A dome of blue seems about to open up above, but cloud thickens. Following the serpentine escarpment edge should be easy but the Lyth Valley is lost in fog and I walk in a small circle of visibility, hair in my eyes, the lockdown motif. Style went a while ago. Few walkers in the fog but I’m not the only one who is loving the evocativeness, the solitude. Almost mid-day but soon after I turn my back on the Lyth Valley the sun begins to bun off the mist and a mass of roiling cloud drifts north with fell-tops peeping through. Cloud is all that I see. Whether mist or mountain it’s all cloud- so no confusion. Cloud- the word signifies craggy fell and atmosphere.
The day is the closest I’ve come to the mountain experience for a while- walking in and above the clouds. For a moment, in the silence, in the solitude there is something primeval about it.

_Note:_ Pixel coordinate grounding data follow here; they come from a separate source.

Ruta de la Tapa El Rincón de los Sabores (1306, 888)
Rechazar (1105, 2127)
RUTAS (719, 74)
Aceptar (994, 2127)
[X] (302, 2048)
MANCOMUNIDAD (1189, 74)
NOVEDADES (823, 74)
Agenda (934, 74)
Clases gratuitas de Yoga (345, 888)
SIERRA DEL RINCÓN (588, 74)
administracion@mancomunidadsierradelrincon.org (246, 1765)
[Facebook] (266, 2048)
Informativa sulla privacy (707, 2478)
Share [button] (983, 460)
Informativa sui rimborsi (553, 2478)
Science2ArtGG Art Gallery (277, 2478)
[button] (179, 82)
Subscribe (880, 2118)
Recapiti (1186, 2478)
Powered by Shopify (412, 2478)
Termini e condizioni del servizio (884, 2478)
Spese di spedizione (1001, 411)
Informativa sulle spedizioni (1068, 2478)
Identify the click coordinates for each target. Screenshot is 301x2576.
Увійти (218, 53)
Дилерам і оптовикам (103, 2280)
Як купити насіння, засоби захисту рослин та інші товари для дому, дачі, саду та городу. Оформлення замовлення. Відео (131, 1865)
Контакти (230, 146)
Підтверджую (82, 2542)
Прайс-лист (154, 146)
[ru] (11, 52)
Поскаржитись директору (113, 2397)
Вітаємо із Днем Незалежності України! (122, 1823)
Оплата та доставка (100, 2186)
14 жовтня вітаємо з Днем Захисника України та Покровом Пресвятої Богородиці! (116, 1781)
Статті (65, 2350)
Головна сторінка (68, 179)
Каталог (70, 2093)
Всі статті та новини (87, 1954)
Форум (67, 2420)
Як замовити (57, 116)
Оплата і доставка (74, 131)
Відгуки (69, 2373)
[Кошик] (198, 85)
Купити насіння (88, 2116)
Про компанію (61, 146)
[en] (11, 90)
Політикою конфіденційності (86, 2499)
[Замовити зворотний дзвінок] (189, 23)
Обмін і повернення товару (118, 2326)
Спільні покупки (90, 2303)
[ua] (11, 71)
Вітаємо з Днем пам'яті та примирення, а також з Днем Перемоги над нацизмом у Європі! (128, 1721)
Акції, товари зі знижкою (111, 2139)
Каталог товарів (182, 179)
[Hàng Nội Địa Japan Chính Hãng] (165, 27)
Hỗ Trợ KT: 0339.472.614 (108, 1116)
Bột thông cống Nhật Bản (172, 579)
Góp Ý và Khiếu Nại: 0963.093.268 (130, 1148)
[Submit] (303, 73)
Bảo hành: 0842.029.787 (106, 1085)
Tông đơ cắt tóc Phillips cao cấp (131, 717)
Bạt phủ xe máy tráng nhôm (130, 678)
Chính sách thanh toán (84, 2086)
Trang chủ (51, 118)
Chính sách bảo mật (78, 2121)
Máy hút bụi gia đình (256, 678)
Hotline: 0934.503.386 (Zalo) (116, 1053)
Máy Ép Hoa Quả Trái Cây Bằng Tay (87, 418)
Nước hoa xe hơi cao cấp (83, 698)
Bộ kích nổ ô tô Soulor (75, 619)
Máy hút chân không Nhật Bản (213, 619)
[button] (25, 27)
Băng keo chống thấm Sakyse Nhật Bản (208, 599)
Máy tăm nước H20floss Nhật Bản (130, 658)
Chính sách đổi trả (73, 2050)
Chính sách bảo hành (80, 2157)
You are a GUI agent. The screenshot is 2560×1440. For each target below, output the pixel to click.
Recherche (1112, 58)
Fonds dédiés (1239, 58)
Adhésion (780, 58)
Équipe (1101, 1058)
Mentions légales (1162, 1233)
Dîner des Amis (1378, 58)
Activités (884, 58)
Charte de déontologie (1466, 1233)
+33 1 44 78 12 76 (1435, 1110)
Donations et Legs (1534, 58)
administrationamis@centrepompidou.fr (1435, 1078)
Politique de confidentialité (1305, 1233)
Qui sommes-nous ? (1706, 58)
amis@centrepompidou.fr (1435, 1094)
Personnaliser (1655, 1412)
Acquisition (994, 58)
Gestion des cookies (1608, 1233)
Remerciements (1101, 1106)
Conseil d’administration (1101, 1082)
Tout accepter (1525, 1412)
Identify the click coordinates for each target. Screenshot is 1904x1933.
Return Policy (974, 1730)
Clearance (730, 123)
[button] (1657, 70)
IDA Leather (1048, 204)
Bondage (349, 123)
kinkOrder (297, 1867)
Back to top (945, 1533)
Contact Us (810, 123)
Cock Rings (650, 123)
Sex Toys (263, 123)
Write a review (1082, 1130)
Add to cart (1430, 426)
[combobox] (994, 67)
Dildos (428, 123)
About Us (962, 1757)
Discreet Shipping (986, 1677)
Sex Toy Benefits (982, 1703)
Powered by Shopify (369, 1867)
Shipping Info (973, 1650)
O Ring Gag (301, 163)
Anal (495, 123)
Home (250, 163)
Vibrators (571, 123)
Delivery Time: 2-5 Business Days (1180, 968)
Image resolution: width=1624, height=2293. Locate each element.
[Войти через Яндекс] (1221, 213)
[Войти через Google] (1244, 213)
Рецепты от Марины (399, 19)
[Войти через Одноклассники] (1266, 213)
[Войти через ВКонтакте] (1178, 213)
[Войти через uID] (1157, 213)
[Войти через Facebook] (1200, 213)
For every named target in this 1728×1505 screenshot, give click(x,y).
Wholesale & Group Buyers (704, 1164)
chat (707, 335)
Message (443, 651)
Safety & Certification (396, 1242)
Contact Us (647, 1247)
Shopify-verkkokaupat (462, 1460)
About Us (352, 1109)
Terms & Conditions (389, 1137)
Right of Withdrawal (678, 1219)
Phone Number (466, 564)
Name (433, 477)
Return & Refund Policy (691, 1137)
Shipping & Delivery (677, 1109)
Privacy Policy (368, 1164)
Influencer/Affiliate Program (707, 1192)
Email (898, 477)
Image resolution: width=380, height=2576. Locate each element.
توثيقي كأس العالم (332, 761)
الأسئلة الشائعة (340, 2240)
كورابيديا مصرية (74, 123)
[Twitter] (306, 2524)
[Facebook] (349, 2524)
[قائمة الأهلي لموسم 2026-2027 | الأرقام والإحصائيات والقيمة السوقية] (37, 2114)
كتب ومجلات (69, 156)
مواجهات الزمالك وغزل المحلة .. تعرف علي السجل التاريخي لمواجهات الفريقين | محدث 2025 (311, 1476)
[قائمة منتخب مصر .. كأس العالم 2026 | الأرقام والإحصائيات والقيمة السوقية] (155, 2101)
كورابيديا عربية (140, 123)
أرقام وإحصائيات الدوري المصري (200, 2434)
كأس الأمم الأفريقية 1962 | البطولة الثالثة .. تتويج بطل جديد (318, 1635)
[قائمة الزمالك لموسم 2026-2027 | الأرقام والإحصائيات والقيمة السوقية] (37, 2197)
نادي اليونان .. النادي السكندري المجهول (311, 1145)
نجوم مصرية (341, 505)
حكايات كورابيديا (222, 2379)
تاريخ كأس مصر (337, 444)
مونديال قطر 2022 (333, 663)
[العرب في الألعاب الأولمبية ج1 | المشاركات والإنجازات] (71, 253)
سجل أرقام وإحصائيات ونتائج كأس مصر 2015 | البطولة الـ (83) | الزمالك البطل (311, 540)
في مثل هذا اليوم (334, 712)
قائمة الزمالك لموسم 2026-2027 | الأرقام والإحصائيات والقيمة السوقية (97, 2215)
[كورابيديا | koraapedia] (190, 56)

‘Do you walk here every day?’ she asked.
‘Your question suggests that you do.’
We stopped to chat, reflecting upon this odd year, on how this latest lockdown felt compared to spring 2020. Not the same, we agreed. The first felt friendlier, everyone, almost everyone greeted you and wanted to share their story. Everyone came here. On a rainy day, when the weather is poor, there’s almost no one walking, she said. So, it feels different. A weariness has set in, she thought. And she hopes when this odd time is over, when we’re back to ‘normal’, life will be simpler. We’ll have learnt something. What we value. We note the quietness, that we hear birdsong. She hopes people will leave their cars at home, where they can. I hope so. We have learnt there’s much to discover in exploring closer to home. A greener future. No kudos in boasting of long-haul flights: wrecks the planet, spreads the virus. Flying is for birds. I like the sense of community we have experienced this last year, meeting our neighbours. A close-knit community.